What to do:
Rewrite the data below, substituting "screen capture" for each occurrence of "screenshot" and leaving all other text unchanged. Omit the pictures from your answer.

Extracted records:
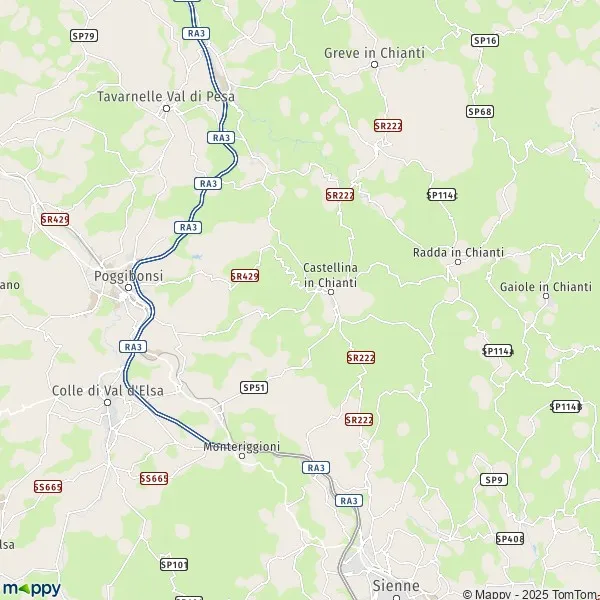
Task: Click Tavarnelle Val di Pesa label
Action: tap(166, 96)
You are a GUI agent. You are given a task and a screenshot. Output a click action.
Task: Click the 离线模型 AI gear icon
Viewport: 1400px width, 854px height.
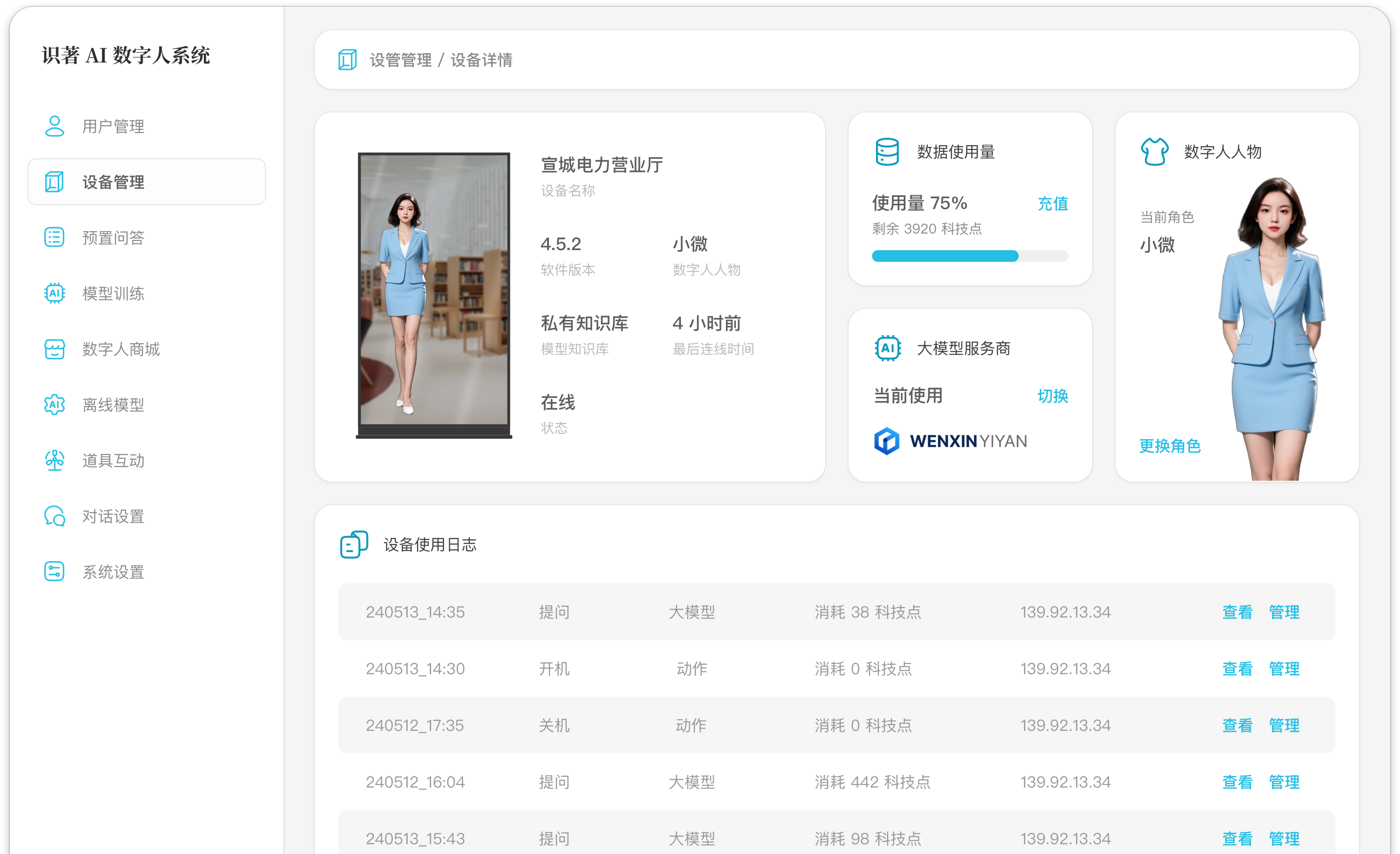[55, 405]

Solution to this problem:
Task: Click Tavarnelle Val di Pesa label
Action: tap(166, 96)
You are a GUI agent. You are given a task and a screen capture. Output a click action.
Task: Click the 离线模型 AI gear icon
Viewport: 1400px width, 854px height.
[55, 405]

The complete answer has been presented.